§ Input:
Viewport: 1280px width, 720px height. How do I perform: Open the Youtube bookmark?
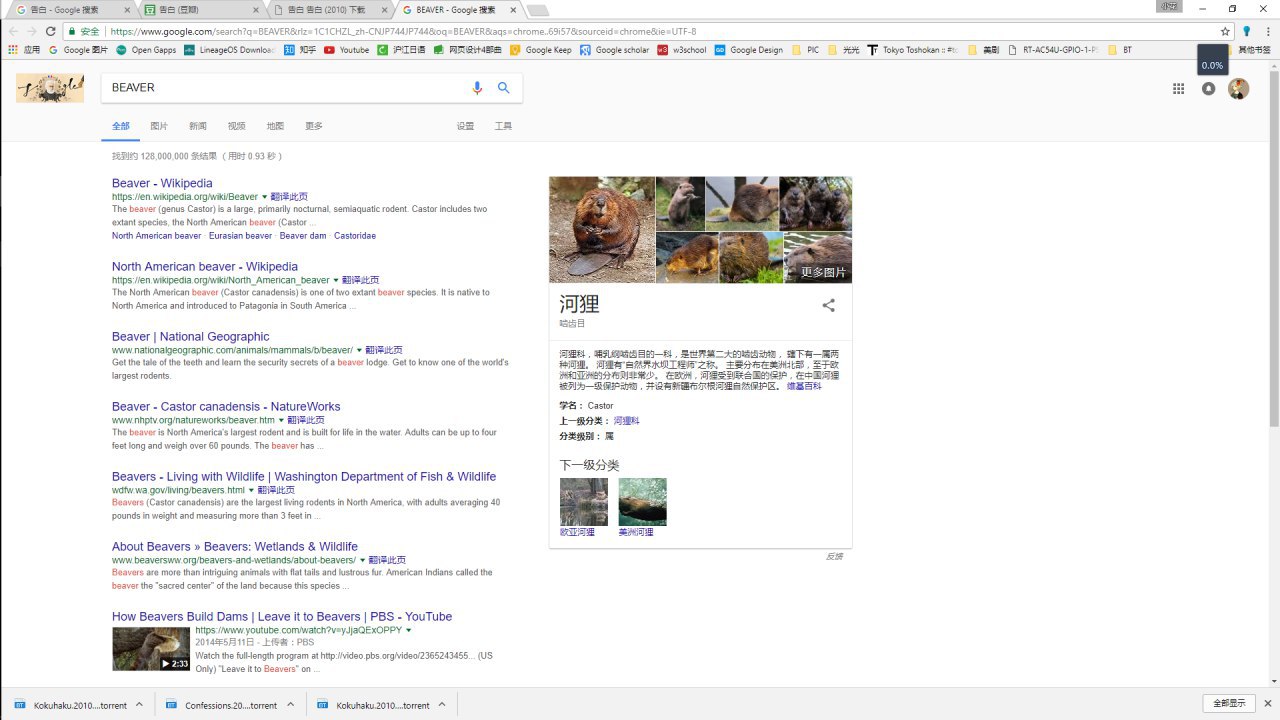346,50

--

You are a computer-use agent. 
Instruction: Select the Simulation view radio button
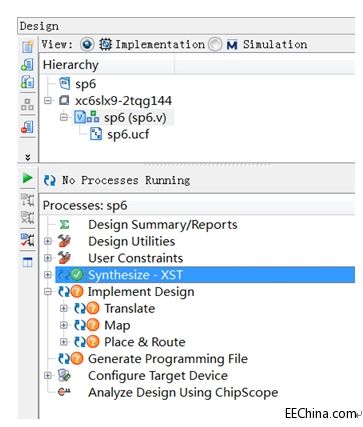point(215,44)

§ Objective:
Please edit the entries from the line containing "You are a computer-use agent." to the line containing "point(215,44)" by replacing "radio button" with "checkbox" and keeping everything else the same. Leave the pictures out of your version.

§ Exercise answer:
You are a computer-use agent. 
Instruction: Select the Simulation view checkbox
point(215,44)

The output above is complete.